# [REQUIREMENTS]
Arrange the part of the data that opens with the line containing "Given: Click the Content" and closes with the line containing "point(101,26)" as a numbered list, leaving out any blank lines.
>> START LISTED ENTRIES
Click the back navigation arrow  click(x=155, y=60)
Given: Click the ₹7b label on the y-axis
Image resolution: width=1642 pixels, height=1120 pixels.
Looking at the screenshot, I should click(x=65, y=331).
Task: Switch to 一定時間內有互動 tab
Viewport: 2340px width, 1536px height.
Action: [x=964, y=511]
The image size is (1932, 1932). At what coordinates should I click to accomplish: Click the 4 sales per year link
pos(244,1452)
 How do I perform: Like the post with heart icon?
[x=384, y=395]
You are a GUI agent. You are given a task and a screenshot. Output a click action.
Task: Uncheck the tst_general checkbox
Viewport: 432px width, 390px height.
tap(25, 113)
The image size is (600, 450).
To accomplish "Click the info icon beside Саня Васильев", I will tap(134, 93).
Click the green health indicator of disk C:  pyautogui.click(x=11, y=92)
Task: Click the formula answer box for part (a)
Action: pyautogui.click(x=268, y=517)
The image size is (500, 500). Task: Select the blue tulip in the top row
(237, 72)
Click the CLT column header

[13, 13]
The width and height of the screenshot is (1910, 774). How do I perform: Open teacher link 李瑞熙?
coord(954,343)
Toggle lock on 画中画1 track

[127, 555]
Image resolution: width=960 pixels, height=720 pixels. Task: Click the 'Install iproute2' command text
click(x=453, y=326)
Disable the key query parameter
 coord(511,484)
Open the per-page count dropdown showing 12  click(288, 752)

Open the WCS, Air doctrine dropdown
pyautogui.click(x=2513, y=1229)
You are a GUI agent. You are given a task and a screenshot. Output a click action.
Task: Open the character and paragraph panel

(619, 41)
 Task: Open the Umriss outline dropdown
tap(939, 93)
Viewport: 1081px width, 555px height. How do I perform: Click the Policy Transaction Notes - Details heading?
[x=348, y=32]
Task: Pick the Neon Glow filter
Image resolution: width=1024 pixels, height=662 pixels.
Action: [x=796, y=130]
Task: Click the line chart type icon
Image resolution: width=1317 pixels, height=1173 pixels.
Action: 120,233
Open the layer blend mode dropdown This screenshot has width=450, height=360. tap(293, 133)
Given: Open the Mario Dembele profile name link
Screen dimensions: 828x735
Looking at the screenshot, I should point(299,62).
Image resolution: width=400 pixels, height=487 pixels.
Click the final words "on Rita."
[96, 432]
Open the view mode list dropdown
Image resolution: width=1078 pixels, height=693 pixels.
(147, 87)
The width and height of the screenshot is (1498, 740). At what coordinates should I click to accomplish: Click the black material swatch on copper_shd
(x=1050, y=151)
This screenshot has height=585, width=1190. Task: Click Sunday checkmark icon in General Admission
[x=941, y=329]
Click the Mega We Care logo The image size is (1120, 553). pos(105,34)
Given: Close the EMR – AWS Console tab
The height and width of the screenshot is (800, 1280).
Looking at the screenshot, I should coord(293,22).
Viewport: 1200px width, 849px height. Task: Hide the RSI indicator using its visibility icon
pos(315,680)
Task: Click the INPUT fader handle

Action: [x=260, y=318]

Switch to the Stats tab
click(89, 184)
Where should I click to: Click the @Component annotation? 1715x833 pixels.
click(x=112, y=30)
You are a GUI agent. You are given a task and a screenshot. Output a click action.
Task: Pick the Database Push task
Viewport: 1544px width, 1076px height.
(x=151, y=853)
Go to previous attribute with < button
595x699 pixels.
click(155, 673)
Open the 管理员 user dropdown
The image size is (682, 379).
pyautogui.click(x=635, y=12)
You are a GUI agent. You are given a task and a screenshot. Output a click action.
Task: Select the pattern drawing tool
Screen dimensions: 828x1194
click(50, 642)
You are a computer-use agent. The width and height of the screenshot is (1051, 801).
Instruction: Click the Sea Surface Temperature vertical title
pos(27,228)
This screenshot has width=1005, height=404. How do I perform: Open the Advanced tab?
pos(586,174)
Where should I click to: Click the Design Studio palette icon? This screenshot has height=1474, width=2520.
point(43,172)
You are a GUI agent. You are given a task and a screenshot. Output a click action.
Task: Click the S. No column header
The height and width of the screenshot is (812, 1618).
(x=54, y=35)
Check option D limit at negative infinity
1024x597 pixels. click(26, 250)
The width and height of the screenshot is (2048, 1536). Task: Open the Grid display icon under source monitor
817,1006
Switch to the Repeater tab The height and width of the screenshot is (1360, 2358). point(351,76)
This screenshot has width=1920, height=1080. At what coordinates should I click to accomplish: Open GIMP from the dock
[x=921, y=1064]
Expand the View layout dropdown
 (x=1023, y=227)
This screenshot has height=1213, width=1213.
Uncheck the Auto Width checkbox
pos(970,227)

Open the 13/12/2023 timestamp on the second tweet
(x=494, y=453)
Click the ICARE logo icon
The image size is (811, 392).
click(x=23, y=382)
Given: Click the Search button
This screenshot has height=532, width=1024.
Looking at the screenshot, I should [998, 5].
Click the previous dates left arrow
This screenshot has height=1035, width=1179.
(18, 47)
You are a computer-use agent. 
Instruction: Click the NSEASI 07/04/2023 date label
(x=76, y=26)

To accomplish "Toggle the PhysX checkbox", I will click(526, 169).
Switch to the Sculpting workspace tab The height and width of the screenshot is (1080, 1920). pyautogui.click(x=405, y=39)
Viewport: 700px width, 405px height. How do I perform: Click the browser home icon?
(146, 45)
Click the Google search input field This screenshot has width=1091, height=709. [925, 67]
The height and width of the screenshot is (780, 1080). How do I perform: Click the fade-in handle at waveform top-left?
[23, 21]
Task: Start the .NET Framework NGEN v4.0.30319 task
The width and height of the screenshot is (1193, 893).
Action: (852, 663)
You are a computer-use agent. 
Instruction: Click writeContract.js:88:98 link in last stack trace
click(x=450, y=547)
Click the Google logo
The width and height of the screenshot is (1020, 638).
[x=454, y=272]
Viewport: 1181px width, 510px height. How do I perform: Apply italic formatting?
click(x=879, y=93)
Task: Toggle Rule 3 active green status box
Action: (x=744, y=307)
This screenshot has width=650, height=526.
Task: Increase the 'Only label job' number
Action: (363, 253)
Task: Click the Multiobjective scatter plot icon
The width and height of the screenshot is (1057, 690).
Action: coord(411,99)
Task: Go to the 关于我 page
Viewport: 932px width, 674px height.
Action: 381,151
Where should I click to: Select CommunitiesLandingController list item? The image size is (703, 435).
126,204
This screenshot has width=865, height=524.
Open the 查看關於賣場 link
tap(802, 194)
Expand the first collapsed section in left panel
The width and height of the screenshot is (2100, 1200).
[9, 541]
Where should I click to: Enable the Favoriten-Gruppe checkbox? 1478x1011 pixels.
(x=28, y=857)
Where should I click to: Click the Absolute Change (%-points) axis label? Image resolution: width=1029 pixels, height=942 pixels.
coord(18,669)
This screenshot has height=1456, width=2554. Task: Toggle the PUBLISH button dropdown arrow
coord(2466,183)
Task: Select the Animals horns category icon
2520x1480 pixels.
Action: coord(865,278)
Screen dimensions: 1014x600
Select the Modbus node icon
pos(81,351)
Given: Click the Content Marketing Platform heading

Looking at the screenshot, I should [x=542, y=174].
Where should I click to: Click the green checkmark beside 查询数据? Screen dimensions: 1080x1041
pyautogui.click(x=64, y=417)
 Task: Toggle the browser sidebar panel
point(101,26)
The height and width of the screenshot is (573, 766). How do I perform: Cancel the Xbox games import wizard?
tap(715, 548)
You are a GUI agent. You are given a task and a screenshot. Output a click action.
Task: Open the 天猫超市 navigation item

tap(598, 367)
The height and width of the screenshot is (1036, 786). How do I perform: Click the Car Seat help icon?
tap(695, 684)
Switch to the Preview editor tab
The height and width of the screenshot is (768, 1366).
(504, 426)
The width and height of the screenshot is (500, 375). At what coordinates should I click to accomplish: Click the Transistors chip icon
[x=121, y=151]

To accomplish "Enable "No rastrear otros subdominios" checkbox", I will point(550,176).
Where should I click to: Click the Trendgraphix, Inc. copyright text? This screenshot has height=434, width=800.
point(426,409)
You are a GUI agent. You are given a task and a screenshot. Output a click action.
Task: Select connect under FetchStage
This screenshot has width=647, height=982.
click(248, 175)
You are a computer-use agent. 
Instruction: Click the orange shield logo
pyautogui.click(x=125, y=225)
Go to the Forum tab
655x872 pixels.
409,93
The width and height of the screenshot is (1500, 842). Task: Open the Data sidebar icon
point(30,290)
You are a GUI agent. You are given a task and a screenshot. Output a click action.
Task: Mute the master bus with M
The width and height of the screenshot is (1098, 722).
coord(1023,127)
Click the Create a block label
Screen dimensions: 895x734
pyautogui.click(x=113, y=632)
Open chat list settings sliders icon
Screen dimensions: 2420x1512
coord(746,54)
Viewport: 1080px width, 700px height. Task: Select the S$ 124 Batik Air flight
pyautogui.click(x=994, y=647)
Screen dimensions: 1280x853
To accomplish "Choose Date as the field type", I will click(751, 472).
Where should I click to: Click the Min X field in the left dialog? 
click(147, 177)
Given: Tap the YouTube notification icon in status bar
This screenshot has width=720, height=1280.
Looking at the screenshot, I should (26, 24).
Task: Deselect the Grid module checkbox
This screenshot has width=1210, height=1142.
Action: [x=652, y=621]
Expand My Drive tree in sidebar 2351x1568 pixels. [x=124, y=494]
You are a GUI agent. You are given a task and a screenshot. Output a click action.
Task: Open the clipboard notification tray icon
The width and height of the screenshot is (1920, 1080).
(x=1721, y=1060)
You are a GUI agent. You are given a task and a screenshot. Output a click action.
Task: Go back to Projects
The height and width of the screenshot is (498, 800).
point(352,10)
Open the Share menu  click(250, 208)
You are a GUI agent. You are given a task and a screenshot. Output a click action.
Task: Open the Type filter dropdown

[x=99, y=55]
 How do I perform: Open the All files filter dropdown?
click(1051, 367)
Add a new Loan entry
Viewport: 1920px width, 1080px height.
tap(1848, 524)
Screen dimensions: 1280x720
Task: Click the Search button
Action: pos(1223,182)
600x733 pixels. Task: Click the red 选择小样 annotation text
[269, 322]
>> END LISTED ENTRIES
# [THE REPLY]
1. Given: Click the Content Marketing Platform heading
2. Looking at the screenshot, I should [x=542, y=174].
3. Where should I click to: Click the green checkmark beside 查询数据? Screen dimensions: 1080x1041
4. pyautogui.click(x=64, y=417)
5.  Task: Toggle the browser sidebar panel
6. point(101,26)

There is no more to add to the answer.